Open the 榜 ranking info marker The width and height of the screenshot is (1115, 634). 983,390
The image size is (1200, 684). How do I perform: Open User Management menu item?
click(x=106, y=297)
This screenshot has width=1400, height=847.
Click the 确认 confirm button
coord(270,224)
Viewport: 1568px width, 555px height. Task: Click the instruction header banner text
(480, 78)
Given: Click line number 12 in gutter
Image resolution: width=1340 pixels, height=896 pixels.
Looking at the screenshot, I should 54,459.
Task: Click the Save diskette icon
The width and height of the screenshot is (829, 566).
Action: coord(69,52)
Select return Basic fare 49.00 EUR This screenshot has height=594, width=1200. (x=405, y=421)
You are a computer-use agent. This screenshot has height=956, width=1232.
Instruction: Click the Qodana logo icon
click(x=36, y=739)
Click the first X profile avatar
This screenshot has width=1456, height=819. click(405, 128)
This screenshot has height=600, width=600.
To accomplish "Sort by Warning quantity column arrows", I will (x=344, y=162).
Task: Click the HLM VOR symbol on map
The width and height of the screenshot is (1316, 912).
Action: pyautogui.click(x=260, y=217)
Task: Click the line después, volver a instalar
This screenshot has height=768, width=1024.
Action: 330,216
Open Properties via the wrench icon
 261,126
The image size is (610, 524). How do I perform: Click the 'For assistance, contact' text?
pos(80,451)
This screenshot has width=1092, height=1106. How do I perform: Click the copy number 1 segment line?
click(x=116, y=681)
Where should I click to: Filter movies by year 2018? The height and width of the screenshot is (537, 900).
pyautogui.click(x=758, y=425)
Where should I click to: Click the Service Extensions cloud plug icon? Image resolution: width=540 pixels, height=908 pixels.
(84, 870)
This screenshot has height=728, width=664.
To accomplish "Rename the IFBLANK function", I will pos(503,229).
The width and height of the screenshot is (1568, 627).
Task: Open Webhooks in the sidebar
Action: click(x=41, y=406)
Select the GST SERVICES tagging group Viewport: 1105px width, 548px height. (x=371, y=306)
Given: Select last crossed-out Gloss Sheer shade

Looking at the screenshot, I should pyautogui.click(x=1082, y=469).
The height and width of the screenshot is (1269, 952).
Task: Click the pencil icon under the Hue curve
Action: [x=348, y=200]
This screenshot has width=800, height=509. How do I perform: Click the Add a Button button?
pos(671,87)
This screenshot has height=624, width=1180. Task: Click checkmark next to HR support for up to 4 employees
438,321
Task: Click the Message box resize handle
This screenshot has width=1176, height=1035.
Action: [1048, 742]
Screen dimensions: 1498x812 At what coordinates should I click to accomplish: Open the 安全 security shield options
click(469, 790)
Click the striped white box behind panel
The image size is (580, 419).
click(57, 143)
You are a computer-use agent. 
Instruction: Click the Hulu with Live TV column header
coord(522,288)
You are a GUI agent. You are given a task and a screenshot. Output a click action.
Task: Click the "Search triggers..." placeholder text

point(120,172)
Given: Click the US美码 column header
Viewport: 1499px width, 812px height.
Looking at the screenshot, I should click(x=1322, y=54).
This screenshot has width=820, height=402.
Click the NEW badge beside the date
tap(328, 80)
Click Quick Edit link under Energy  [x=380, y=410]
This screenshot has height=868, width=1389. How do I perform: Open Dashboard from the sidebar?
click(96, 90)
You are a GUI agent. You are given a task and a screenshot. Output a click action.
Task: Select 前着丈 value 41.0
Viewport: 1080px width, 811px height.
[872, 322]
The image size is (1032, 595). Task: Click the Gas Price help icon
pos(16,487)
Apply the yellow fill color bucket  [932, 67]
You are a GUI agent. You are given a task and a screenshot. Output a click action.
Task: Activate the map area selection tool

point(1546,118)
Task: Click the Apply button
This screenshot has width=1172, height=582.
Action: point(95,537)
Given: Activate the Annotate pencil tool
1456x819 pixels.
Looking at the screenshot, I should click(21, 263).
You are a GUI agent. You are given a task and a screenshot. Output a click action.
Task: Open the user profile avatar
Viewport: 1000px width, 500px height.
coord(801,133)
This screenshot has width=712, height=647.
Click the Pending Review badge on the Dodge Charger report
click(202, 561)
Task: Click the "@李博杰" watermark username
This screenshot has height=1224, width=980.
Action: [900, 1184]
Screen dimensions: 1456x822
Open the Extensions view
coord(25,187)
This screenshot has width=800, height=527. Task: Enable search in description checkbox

##########

## WHAT YOU NEED TO DO
Retype all of the lines shown above, keeping each one exact.

## ANSWER TO THIS EXERCISE
Open the 榜 ranking info marker The width and height of the screenshot is (1115, 634). 983,390
The image size is (1200, 684). How do I perform: Open User Management menu item?
click(x=106, y=297)
This screenshot has width=1400, height=847.
Click the 确认 confirm button
coord(270,224)
Viewport: 1568px width, 555px height. Task: Click the instruction header banner text
(480, 78)
Given: Click line number 12 in gutter
Image resolution: width=1340 pixels, height=896 pixels.
Looking at the screenshot, I should 54,459.
Task: Click the Save diskette icon
The width and height of the screenshot is (829, 566).
Action: coord(69,52)
Select return Basic fare 49.00 EUR This screenshot has height=594, width=1200. (x=405, y=421)
You are a computer-use agent. This screenshot has height=956, width=1232.
Instruction: Click the Qodana logo icon
click(x=36, y=739)
Click the first X profile avatar
This screenshot has width=1456, height=819. click(405, 128)
This screenshot has height=600, width=600.
To accomplish "Sort by Warning quantity column arrows", I will (x=344, y=162).
Task: Click the HLM VOR symbol on map
The width and height of the screenshot is (1316, 912).
Action: pyautogui.click(x=260, y=217)
Task: Click the line después, volver a instalar
This screenshot has height=768, width=1024.
Action: 330,216
Open Properties via the wrench icon
 261,126
The image size is (610, 524). How do I perform: Click the 'For assistance, contact' text?
pos(80,451)
This screenshot has width=1092, height=1106. How do I perform: Click the copy number 1 segment line?
click(x=116, y=681)
Where should I click to: Filter movies by year 2018? The height and width of the screenshot is (537, 900).
pyautogui.click(x=758, y=425)
Where should I click to: Click the Service Extensions cloud plug icon? Image resolution: width=540 pixels, height=908 pixels.
(84, 870)
This screenshot has height=728, width=664.
To accomplish "Rename the IFBLANK function", I will pos(503,229).
The width and height of the screenshot is (1568, 627).
Task: Open Webhooks in the sidebar
Action: click(x=41, y=406)
Select the GST SERVICES tagging group Viewport: 1105px width, 548px height. (x=371, y=306)
Given: Select last crossed-out Gloss Sheer shade

Looking at the screenshot, I should pyautogui.click(x=1082, y=469).
The height and width of the screenshot is (1269, 952).
Task: Click the pencil icon under the Hue curve
Action: [x=348, y=200]
This screenshot has width=800, height=509. How do I perform: Click the Add a Button button?
pos(671,87)
This screenshot has height=624, width=1180. Task: Click checkmark next to HR support for up to 4 employees
438,321
Task: Click the Message box resize handle
This screenshot has width=1176, height=1035.
Action: [1048, 742]
Screen dimensions: 1498x812 At what coordinates should I click to accomplish: Open the 安全 security shield options
click(469, 790)
Click the striped white box behind panel
The image size is (580, 419).
click(57, 143)
You are a computer-use agent. 
Instruction: Click the Hulu with Live TV column header
coord(522,288)
You are a GUI agent. You are given a task and a screenshot. Output a click action.
Task: Click the "Search triggers..." placeholder text

point(120,172)
Given: Click the US美码 column header
Viewport: 1499px width, 812px height.
Looking at the screenshot, I should click(x=1322, y=54).
This screenshot has width=820, height=402.
Click the NEW badge beside the date
tap(328, 80)
Click Quick Edit link under Energy  [x=380, y=410]
This screenshot has height=868, width=1389. How do I perform: Open Dashboard from the sidebar?
click(96, 90)
You are a GUI agent. You are given a task and a screenshot. Output a click action.
Task: Select 前着丈 value 41.0
Viewport: 1080px width, 811px height.
[872, 322]
The image size is (1032, 595). Task: Click the Gas Price help icon
pos(16,487)
Apply the yellow fill color bucket  [932, 67]
You are a GUI agent. You are given a task and a screenshot. Output a click action.
Task: Activate the map area selection tool

point(1546,118)
Task: Click the Apply button
This screenshot has width=1172, height=582.
Action: point(95,537)
Given: Activate the Annotate pencil tool
1456x819 pixels.
Looking at the screenshot, I should click(21, 263).
You are a GUI agent. You are given a task and a screenshot. Output a click action.
Task: Open the user profile avatar
Viewport: 1000px width, 500px height.
coord(801,133)
This screenshot has width=712, height=647.
Click the Pending Review badge on the Dodge Charger report
click(202, 561)
Task: Click the "@李博杰" watermark username
This screenshot has height=1224, width=980.
Action: [900, 1184]
Screen dimensions: 1456x822
Open the Extensions view
coord(25,187)
This screenshot has width=800, height=527. Task: Enable search in description checkbox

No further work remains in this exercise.